On entering the auditorium — the MOD lecture gallery — we see a woman holding a plumb bob, a device used in building construction and also featuring in Orchard’s 2014 drawing The Diviners, which depicts two bald men carefully studying a plumb bob. The use of the bob extends the concept of measurement or calibration of the world, perhaps reflecting the mechanical way in which we apprehend the world.

 

The play takes the form of an ongoing dialogue between Abe and Balt. Their personalities at times diverge and converge as if they represent the internal dialogue of one individual. Abe seems extroverted while Balt seems more of an introvert — two sides of one person, or of all people. Naturally, these characters recall Vladimir and Estragon, but rather than waiting for someone (Godot), they are reconsidering their lives. Abe is concerned with the world of work and his future employment, while Balt wants closer connection with the environment.

 

But writer-director Russell Fewster has added a third character, Fate (Sophie Hollingsworth), who acts sometimes as a ringmaster, a props manager, or a participant in the action — an antagonist. For example, she is a police interrogator when Balt is arrested at a protest against environmental destruction. In moving props on and off stage, she is signalling the intervention of fate and represents the external realities of life that we all unavoidably encounter.

 

Hollingsworth’s character may be seen as representing the three fates in Greek mythology — Clotho the spinner who weaves the threads of each person’s life, Lachesis, the allotter, and Atropos, the inevitable (death), and the play is about the desire to escape one’s destiny.
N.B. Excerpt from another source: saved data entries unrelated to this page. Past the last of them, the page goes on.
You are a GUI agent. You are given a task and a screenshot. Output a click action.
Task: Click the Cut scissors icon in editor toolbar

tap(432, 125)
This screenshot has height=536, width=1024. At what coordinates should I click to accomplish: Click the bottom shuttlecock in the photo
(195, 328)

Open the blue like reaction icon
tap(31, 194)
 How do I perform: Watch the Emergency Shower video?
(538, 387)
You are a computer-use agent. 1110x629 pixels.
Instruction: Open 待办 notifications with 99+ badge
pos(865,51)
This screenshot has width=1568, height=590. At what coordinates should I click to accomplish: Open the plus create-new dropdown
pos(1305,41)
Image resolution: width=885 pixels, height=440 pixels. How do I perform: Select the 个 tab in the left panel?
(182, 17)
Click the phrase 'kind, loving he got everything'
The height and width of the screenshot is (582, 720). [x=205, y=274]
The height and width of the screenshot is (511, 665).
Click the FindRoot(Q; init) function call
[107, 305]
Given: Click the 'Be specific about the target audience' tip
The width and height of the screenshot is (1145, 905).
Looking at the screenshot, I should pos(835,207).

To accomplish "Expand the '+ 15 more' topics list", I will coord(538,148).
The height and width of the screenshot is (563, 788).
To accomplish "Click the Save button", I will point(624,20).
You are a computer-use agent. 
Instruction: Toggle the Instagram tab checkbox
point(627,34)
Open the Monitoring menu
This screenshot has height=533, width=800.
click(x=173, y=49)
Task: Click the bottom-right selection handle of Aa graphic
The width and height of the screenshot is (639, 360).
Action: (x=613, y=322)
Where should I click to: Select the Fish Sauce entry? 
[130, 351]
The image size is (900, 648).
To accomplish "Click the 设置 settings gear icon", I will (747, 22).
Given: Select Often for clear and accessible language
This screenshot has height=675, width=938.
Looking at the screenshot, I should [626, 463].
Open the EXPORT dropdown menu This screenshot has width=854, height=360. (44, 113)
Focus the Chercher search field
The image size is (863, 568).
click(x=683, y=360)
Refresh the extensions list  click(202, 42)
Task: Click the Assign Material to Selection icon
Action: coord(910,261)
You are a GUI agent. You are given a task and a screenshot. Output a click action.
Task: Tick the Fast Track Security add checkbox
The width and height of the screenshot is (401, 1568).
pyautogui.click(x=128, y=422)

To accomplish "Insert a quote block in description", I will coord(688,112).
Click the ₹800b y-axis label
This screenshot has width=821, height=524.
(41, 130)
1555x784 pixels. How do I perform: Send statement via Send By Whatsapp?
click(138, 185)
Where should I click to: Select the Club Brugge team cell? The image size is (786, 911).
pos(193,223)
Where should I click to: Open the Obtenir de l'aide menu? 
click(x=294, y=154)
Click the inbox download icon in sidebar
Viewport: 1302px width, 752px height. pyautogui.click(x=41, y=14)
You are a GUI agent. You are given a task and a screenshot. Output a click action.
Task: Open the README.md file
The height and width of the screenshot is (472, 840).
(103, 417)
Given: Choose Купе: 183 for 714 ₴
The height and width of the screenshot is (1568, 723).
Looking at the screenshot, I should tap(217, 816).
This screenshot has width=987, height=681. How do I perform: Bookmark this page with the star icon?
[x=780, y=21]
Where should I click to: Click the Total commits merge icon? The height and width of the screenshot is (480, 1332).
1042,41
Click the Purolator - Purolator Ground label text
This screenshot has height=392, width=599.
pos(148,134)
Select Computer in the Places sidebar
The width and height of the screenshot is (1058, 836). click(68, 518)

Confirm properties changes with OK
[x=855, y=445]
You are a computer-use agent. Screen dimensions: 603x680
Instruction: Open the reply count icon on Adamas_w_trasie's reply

The presence of this third character adds a dimension taking the work beyond Orchard’s concept.

 

A large video monitor is mounted on each of the four walls of the space, showing images of Orchard’s work that are especially pertinent or inspirational, and some of these images have been recreated as animations. Indeed, the play resembles a drawing in space, as the performance space is a rectangle that represents pictorial space (the audience is seated on all four sides), and the movements of the performers can be seen as pictorial animation.

 

The play has no central narrative, but rather an emerging theme, that of trying to launch oneself into a world beyond the confines of one’s existence in the manner of the existentialists. The dark humour of the script and action is typical of absurdist theatre, and fate is omnipresent.

 

Bennett, Sweeney and Hollingsworth give excellent performances. The staging is simple but highly effective, with an excellent musical score and lighting.

 

Audience members do not need to be familiar with Orchard’s art to appreciate this outstanding and highly original play. Two of Them stands on its own as a fine work.

 

Chris Reid

 

When: 20 Feb to 9 Mar

Where: MOD (University of South Australia)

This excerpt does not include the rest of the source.